Task prompt
Print exactly what the entries say, line by line, from the first line down to the one with "Task: Select the top-center handle of 代替案 box", inclusive.

Exercise material
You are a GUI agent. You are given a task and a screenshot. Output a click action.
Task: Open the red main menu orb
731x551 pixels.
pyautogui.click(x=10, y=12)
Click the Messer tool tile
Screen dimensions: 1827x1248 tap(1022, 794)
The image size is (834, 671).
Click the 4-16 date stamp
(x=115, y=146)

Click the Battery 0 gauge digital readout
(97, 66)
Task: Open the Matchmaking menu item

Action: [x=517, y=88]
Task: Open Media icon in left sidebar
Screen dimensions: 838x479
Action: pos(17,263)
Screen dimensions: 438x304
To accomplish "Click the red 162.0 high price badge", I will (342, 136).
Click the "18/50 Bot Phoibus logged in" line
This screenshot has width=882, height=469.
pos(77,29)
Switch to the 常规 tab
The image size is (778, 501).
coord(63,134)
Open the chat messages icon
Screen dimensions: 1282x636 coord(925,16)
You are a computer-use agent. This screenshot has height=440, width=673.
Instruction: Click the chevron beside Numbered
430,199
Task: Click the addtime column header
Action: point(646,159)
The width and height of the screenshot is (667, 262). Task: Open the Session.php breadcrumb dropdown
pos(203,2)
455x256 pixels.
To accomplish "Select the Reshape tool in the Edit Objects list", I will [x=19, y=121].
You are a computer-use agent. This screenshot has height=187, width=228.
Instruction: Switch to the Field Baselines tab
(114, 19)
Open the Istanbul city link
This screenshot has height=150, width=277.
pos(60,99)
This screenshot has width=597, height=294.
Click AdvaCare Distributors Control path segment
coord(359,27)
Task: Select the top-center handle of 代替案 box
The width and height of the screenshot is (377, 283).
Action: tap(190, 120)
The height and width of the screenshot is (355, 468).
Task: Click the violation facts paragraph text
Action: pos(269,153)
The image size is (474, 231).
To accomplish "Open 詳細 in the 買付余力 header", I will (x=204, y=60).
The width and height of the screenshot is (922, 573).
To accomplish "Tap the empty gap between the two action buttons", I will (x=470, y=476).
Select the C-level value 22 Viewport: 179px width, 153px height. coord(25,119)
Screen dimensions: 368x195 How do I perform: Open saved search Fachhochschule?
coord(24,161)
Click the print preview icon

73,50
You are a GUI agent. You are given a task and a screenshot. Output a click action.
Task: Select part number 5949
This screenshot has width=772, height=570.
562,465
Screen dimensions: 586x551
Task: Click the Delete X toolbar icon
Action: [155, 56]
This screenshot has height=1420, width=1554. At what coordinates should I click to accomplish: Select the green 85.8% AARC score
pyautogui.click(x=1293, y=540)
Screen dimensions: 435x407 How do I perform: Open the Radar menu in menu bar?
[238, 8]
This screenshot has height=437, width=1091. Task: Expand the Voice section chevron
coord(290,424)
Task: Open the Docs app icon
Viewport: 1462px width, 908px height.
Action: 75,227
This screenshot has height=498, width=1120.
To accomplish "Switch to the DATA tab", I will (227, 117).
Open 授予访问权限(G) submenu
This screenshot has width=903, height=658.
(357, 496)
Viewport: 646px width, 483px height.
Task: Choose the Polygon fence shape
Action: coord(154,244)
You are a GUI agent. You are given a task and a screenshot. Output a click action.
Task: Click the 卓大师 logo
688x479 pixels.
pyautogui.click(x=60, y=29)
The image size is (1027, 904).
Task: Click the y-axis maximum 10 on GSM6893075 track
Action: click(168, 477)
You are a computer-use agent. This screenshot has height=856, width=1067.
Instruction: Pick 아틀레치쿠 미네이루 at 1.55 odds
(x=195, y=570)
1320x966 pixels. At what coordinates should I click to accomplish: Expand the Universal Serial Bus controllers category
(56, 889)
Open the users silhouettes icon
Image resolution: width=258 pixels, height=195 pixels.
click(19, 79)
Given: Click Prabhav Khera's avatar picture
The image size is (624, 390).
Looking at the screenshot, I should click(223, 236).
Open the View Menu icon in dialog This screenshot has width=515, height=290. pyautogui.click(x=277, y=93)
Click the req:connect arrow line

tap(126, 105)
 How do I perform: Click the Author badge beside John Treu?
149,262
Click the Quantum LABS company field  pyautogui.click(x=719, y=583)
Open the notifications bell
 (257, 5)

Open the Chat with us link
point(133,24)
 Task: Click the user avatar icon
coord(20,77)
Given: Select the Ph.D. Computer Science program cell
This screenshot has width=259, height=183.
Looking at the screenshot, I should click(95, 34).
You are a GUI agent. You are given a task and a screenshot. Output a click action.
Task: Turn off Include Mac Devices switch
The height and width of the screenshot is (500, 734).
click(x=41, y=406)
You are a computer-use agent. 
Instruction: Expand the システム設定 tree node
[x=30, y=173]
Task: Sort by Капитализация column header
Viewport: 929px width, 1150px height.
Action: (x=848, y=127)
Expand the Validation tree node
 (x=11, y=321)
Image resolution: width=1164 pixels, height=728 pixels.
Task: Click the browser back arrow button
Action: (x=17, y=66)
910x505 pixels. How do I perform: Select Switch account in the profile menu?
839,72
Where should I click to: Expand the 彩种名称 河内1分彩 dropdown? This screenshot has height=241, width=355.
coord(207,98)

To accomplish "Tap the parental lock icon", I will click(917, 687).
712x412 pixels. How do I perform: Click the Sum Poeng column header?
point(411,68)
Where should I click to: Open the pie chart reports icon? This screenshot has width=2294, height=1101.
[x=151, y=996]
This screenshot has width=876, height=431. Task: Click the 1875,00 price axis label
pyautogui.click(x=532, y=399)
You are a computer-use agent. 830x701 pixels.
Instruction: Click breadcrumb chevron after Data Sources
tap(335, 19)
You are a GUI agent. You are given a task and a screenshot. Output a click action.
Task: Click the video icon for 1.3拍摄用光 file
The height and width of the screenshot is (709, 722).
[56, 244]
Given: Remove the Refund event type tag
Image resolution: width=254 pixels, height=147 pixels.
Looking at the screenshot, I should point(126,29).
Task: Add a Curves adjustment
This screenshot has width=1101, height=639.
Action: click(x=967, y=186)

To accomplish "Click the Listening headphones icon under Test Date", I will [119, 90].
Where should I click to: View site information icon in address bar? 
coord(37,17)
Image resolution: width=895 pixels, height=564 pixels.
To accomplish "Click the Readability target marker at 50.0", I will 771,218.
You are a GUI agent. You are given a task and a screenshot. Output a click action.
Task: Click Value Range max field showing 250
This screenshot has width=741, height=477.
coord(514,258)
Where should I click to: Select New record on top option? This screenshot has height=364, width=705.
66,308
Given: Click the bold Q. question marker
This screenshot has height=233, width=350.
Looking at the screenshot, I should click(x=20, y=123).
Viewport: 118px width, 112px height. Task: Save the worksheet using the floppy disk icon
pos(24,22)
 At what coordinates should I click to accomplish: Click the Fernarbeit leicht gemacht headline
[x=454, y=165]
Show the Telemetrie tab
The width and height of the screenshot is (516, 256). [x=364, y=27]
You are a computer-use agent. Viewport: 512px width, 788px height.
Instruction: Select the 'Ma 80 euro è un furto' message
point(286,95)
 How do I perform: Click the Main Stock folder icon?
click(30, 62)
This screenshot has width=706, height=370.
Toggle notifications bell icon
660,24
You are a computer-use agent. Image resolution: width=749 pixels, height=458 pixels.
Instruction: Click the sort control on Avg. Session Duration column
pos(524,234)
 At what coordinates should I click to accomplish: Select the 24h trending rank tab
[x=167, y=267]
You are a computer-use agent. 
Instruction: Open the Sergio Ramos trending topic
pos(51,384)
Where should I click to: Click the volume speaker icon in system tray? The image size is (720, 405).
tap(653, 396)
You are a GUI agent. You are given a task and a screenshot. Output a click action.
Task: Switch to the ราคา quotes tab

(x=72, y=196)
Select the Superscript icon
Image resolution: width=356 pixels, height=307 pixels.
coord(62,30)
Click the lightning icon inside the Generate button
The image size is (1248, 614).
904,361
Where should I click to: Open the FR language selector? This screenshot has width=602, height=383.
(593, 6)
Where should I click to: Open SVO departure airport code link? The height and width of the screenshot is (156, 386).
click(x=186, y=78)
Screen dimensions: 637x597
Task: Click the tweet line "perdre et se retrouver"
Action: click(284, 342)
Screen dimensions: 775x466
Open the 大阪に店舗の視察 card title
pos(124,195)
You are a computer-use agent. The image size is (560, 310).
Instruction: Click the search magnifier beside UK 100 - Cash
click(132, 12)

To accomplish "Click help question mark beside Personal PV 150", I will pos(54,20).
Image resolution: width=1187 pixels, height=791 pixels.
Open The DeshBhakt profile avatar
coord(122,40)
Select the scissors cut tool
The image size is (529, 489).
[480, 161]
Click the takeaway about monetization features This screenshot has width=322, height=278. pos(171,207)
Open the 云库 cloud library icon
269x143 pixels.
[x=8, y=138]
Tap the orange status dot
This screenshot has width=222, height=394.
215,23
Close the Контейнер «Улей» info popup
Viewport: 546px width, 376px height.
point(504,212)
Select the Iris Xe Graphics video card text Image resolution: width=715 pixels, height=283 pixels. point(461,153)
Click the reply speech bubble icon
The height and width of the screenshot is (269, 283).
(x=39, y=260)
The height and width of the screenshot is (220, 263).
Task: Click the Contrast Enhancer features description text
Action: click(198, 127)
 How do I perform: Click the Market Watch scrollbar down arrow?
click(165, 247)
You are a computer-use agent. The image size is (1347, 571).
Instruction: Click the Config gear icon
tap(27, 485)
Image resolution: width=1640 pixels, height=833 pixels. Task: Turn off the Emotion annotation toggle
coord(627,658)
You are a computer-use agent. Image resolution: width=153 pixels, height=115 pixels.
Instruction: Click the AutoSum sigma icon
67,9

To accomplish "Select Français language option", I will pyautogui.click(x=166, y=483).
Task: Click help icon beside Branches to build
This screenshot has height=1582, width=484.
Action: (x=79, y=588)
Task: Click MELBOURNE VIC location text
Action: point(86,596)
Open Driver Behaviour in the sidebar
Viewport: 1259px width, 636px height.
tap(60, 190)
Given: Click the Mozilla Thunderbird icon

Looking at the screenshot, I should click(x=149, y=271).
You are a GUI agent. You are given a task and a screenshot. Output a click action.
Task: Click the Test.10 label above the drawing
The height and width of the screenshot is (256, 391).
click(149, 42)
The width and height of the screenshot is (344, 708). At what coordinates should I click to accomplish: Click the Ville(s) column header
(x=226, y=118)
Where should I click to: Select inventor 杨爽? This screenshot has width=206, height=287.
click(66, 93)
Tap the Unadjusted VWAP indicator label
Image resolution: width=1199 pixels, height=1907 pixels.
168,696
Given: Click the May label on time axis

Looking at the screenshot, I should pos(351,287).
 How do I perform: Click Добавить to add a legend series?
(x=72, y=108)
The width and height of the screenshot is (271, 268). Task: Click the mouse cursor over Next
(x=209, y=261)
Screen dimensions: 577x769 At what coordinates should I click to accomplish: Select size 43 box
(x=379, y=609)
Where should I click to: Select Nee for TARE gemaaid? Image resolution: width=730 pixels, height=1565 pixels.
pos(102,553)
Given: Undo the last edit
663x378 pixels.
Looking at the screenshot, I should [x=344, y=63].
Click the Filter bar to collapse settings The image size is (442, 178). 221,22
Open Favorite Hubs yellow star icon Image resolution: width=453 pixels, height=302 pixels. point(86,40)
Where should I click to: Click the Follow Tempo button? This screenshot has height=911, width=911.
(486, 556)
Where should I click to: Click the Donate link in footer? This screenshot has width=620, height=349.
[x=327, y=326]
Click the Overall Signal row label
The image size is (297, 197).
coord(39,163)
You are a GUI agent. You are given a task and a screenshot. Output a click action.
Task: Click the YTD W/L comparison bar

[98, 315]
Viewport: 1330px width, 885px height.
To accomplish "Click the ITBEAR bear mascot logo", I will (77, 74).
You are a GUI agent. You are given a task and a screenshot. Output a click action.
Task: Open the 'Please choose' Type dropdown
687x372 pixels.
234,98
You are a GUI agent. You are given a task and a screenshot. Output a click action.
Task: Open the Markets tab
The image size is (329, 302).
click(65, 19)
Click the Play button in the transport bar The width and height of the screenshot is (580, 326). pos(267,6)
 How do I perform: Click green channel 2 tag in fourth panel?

Task response
You are a GUI agent. You are given a task and a screenshot. Output a click action.
Task: Open the red main menu orb
731x551 pixels.
pyautogui.click(x=10, y=12)
Click the Messer tool tile
Screen dimensions: 1827x1248 tap(1022, 794)
The image size is (834, 671).
Click the 4-16 date stamp
(x=115, y=146)

Click the Battery 0 gauge digital readout
(97, 66)
Task: Open the Matchmaking menu item

Action: [x=517, y=88]
Task: Open Media icon in left sidebar
Screen dimensions: 838x479
Action: pos(17,263)
Screen dimensions: 438x304
To accomplish "Click the red 162.0 high price badge", I will (342, 136).
Click the "18/50 Bot Phoibus logged in" line
This screenshot has width=882, height=469.
pos(77,29)
Switch to the 常规 tab
The image size is (778, 501).
coord(63,134)
Open the chat messages icon
Screen dimensions: 1282x636 coord(925,16)
You are a computer-use agent. This screenshot has height=440, width=673.
Instruction: Click the chevron beside Numbered
430,199
Task: Click the addtime column header
Action: point(646,159)
The width and height of the screenshot is (667, 262). Task: Open the Session.php breadcrumb dropdown
pos(203,2)
455x256 pixels.
To accomplish "Select the Reshape tool in the Edit Objects list", I will [x=19, y=121].
You are a computer-use agent. This screenshot has height=187, width=228.
Instruction: Switch to the Field Baselines tab
(114, 19)
Open the Istanbul city link
This screenshot has height=150, width=277.
pos(60,99)
This screenshot has width=597, height=294.
Click AdvaCare Distributors Control path segment
coord(359,27)
Task: Select the top-center handle of 代替案 box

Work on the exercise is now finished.